Más innovación encontramos en el segundo de los temas antes enunciados, es decir, en la  cuestión de los conflictos de intereses atípicos. A este respecto, no conviene ignorar que la doctrina mayoritaria entiende que la enumeración contenida en el art. 190 LSC tiene carecer exhaustivo, sin que sea posible, por vía interpretativa o analógica, admitir otros supuestos de conflicto entre el interés social y el interés del socio que supongan para éste el deber de abstenerse de emitir su voto. El acierto, a  mi juicio pleno, de este punto de vista no ha servido para desconocer la frecuencia con la que se observan en la vida societaria otras situaciones de conflicto, como las de carácter indirecto, por ejemplo, que, al no estar previstas legalmente, habrán de quedar al margen de la sanción establecida en la norma. Desde el punto de vista del proyecto, esos conflictos existen y, además, resultan jurídicamente relevantes, si bien lo más importante que se nos dice sobre sus efectos es que, en tales casos, “los socios no quedarán privados de su derecho de voto”. Y esta afirmación lapidaria se acompaña de un extenso párrafo en el que los conflictos atípicos producen alguna consecuencia jurídica sólo “cuando el voto del socio o socios incursos en conflicto haya sido decisivo para la adopción del acuerdo”. En esos supuestos, y si se llegara a impugnar el correspondiente acuerdo, corresponderá a dichos socios “la carga de la prueba de la conformidad del acuerdo con el interés social”.

Dejando ahora otras particularidades contenidas en la norma proyectada, la primera impresión que se deduce de esta regulación es la de que los conflictos atípicos no constituyen, para el legislador, conductas de especial gravedad, a pesar de que en todos ellos se pueda apreciar una nítida tensión entre el interés del socio y el común interés social susceptible de producir consecuencias negativas para este último. Se diluye así, cabría decir, la “antijuridicidad” del conflicto, sólo relevante, en la norma proyectada, respecto de los conflictos típicos, de los que se deduce un efecto sin duda importante como es la prohibición de emitir el voto por el socio afectado. Y es que la impugnación del acuerdo al que hubiera concurrido con su voto el socio en conflicto (atípico) de intereses no se deriva de su posible significado material, sino del hecho, puramente cuantitativo, de que dicho voto haya sido decisivo para la adopción del mismo. Como en otros supuestos regulados, relativos a los administradores y también a la Junta general, el proyecto da aquí prioridad a la estabilidad societaria, lo que no ha parecido incompatible a sus autores con el propósito, más aparente que real, de fomentar la participación de los socios en la vida corporativa.
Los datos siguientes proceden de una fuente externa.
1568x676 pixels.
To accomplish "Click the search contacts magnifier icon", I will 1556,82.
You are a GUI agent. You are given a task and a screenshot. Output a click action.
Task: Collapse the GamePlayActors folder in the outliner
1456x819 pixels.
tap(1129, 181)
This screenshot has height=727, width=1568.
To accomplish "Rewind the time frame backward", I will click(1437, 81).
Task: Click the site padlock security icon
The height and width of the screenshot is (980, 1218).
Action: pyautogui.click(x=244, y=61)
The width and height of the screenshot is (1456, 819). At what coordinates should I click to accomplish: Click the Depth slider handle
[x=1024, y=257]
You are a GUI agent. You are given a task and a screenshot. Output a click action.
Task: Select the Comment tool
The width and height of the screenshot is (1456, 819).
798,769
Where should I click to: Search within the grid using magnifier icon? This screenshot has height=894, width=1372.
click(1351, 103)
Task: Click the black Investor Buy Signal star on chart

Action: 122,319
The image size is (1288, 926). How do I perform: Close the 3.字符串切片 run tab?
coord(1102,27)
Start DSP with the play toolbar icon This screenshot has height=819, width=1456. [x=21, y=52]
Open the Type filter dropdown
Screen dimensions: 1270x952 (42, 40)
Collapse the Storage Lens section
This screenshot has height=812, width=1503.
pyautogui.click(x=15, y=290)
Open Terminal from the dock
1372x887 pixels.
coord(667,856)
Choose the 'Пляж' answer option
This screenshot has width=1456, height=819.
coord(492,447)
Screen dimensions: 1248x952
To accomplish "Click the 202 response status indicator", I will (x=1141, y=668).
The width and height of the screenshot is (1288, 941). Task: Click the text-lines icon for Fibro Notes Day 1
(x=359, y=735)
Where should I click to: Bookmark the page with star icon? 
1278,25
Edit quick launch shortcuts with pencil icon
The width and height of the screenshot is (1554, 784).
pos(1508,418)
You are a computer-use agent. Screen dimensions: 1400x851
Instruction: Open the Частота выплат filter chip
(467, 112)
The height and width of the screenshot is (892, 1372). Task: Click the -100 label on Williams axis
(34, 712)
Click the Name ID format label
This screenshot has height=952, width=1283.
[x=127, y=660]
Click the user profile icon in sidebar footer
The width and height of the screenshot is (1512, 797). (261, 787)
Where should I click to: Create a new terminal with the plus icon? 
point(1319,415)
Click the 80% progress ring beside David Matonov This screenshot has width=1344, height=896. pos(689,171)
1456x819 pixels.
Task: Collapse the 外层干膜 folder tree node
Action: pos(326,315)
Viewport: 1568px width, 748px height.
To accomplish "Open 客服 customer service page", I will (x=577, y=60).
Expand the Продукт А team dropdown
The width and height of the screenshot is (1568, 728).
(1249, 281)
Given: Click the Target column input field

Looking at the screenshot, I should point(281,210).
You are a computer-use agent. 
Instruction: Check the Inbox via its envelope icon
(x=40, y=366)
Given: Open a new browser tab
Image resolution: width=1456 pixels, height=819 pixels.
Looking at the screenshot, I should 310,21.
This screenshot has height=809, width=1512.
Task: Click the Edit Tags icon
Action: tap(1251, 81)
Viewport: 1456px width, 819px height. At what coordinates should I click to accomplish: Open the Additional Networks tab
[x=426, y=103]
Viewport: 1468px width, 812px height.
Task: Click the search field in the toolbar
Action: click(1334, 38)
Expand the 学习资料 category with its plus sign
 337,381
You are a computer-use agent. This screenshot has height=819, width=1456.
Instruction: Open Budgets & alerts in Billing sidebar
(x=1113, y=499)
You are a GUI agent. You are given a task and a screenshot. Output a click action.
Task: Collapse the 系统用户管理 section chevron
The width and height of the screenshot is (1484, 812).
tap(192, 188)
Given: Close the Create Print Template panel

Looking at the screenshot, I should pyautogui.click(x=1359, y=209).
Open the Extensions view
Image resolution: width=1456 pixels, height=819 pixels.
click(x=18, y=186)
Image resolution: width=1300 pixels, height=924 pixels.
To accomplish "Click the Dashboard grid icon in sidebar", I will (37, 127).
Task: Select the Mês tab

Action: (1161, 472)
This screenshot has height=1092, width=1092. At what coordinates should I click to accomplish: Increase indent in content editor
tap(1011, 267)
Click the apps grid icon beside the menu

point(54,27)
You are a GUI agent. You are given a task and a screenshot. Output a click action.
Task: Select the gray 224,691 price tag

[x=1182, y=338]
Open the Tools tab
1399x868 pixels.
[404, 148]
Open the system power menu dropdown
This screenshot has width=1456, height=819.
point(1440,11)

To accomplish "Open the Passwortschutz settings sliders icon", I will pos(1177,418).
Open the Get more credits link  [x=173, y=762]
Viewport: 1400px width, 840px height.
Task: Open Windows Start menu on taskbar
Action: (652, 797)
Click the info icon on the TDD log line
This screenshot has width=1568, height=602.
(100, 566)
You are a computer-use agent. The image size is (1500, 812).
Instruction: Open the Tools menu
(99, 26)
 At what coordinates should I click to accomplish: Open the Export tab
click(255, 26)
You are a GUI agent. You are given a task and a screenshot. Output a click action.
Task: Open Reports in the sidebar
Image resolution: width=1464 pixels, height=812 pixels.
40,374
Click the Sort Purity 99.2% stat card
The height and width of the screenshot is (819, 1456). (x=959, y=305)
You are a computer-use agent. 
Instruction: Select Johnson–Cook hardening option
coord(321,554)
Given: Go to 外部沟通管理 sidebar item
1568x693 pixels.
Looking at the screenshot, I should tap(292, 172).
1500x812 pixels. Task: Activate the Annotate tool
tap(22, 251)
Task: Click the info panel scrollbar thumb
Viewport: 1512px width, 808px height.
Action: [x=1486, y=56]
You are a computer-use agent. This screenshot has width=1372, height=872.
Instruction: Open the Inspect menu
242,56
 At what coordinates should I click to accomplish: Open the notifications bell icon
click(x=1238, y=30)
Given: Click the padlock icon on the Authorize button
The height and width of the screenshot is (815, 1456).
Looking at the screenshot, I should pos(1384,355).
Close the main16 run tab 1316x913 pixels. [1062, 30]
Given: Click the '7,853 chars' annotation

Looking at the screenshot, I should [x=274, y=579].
Ante el proyectado tratamiento de los conflictos atípicos –genérico, aséptico y desprovisto de consecuencias-  se abre, en mi opinión, un importante temario relativo al relieve que pueda jugar en dicha materia la libertad contractual. De entrada, nada parece impedir que los estatutos delimiten, con la precisión debida, variados supuestos de conflictos de intereses de sus socios; habrán de ser obviamente distintos de los tipificados legalmente y deberán describir situaciones de auténtico conflicto, es decir, de contraposición sustancial, y no aparente, entre el interés particular del socio y el interés social; al mismo tiempo, el efecto jurídico de tales situaciones conflictivas no podrá consistir en la privación del derecho de voto al socio afectado, ya que, como resulta notorio, esta materia resulta indisponible para la autonomía de la voluntad. Sí cabrá, en cambio, fijar otros efectos, seguramente sancionatorios, en el caso de que el socio en conflicto emita su voto, sin que haya problema alguno de compatibilidad con la posible impugnación del acuerdo, en los términos antes indicados. Queda abierto el tema, en tal caso, de cuáles podrán ser dichos efectos y de qué libertad se dispondrá para el establecimiento de sanciones al socio que vote en situación de conflicto. Nos introducimos, así, en una materia poco explorada en el Derecho español de sociedades de capital y susceptible de producir, por su propia naturaleza “conflictiva”, valga la redundancia, tensiones diversas en la organización y funcionamiento de la sociedad.